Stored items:
Start of Block

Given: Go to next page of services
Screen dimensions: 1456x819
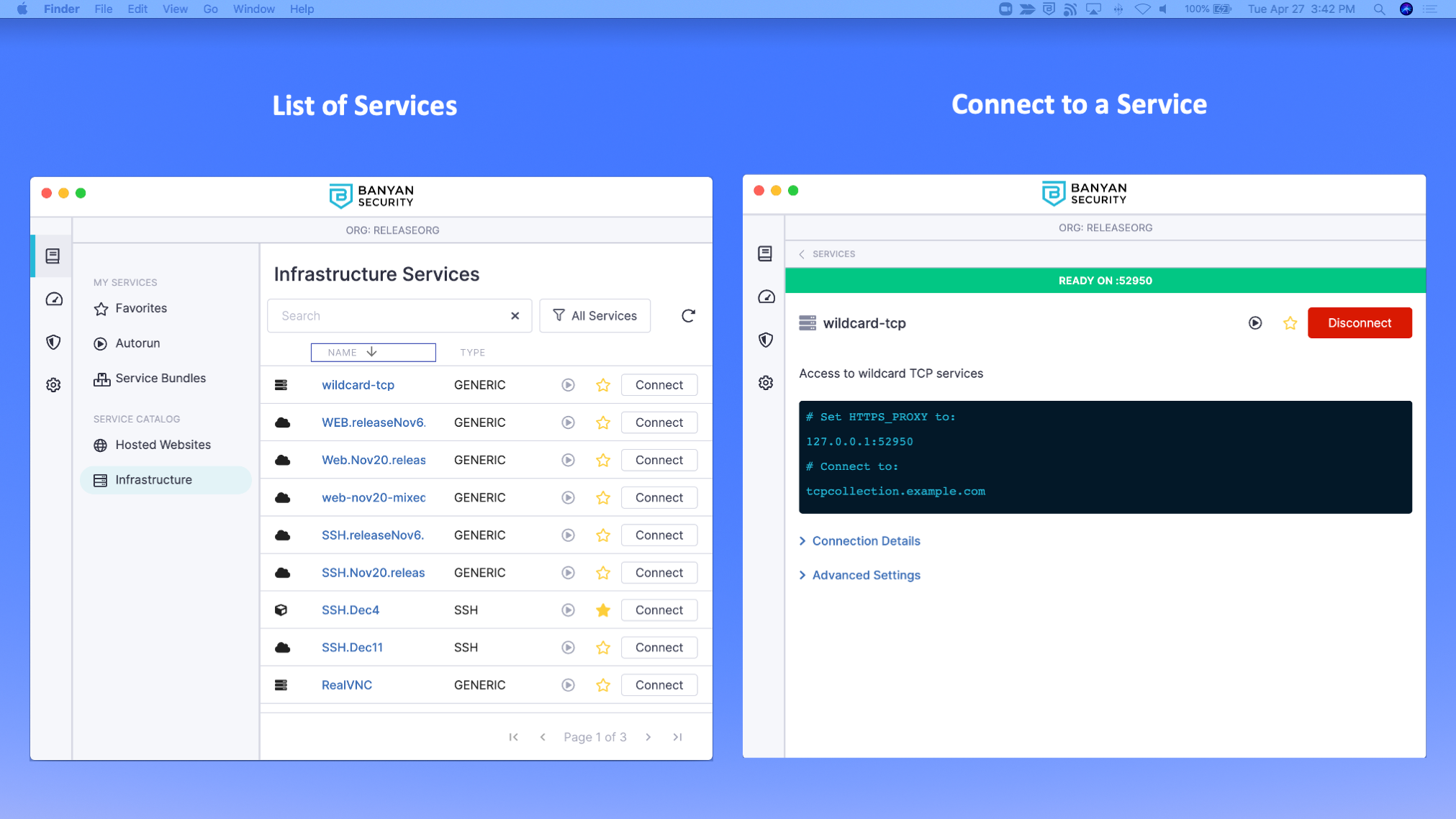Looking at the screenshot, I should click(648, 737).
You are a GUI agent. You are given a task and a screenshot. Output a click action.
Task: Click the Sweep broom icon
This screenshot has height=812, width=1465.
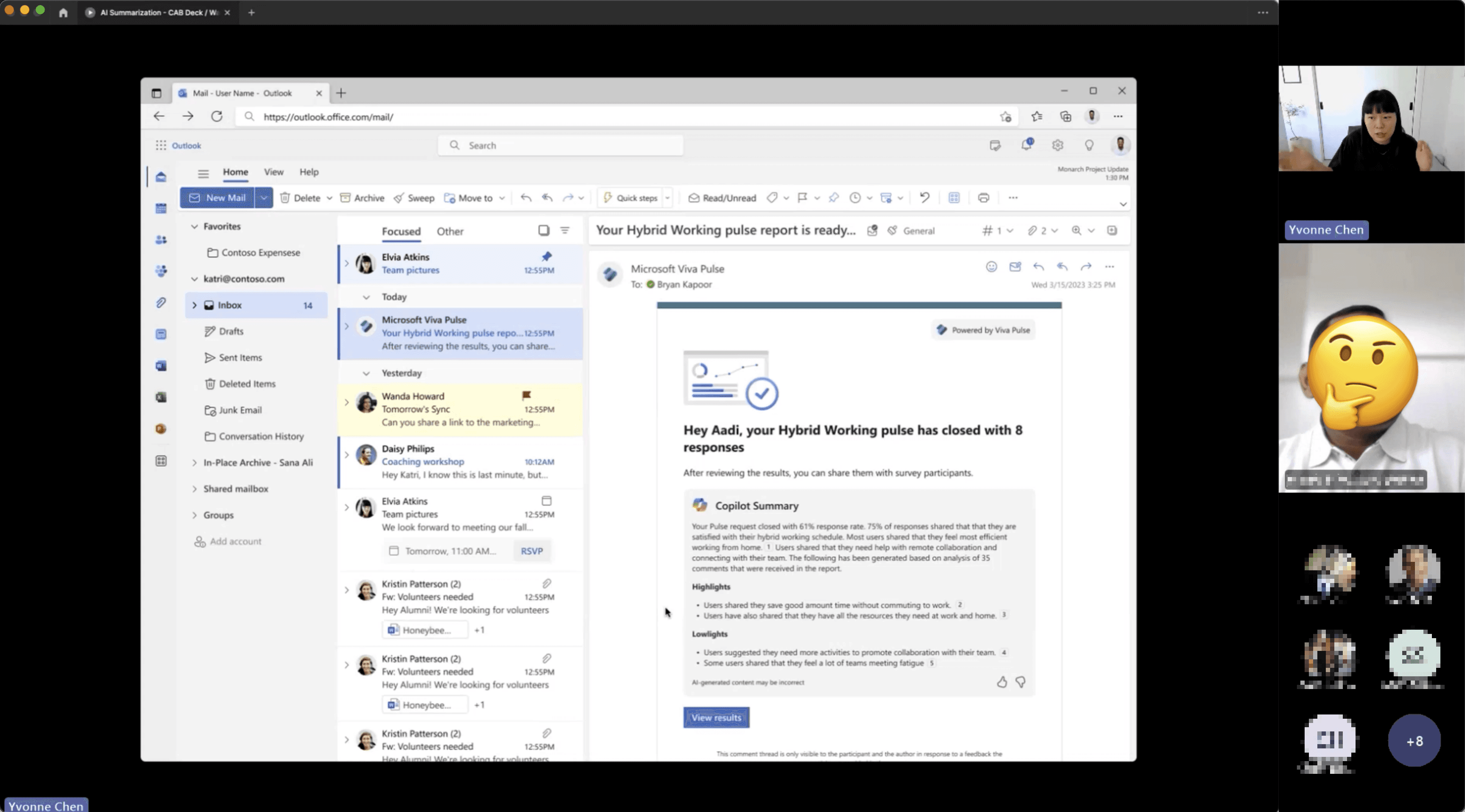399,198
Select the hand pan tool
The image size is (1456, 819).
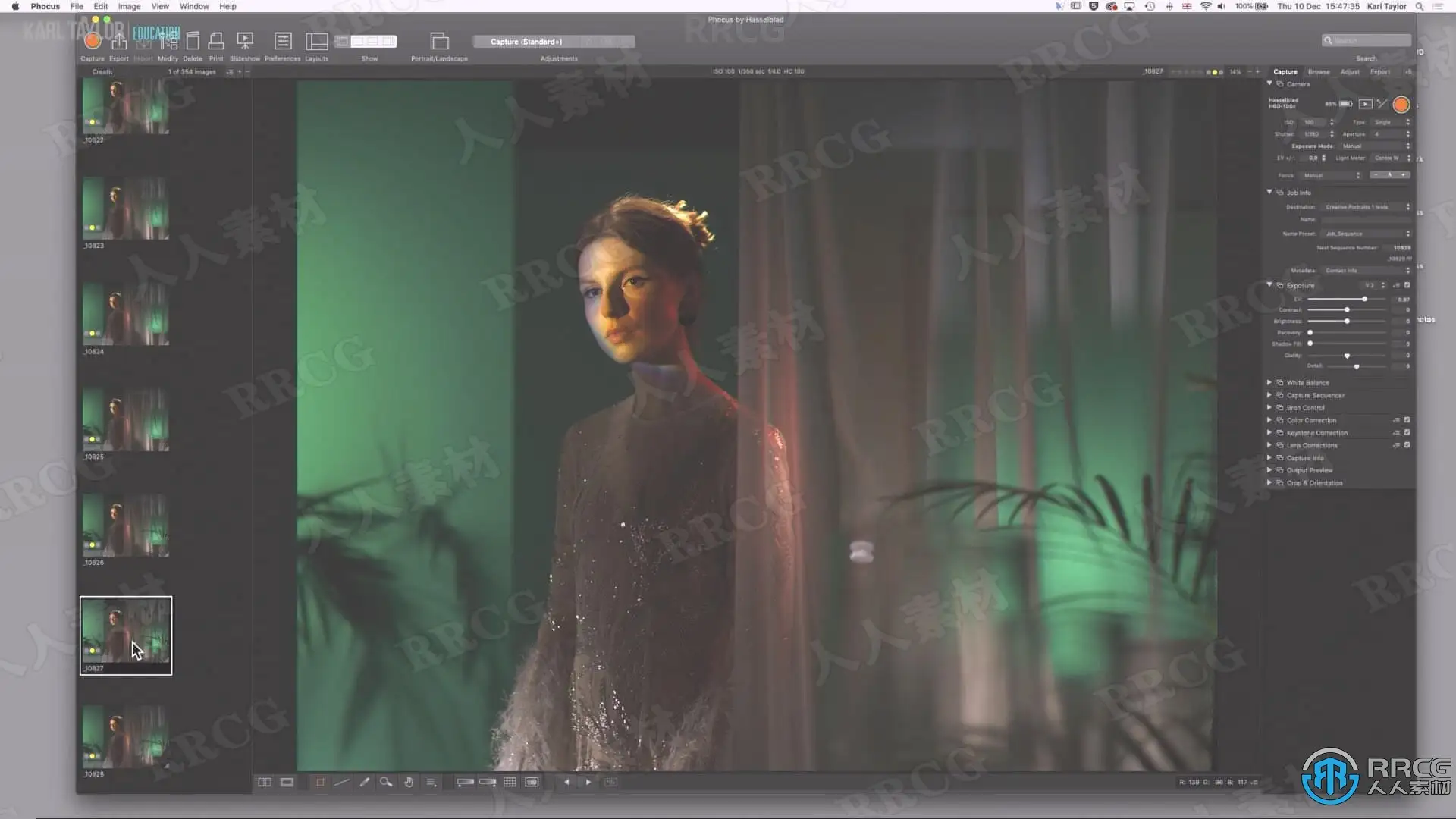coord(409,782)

End of Block

## Requirement
In your answer, repeat all the entries exactly, but leave out the pictures.

## Solution for this task
Given: Go to next page of services
Screen dimensions: 1456x819
Looking at the screenshot, I should click(648, 737).
You are a GUI agent. You are given a task and a screenshot. Output a click action.
Task: Click the Sweep broom icon
This screenshot has height=812, width=1465.
399,198
Select the hand pan tool
The image size is (1456, 819).
coord(409,782)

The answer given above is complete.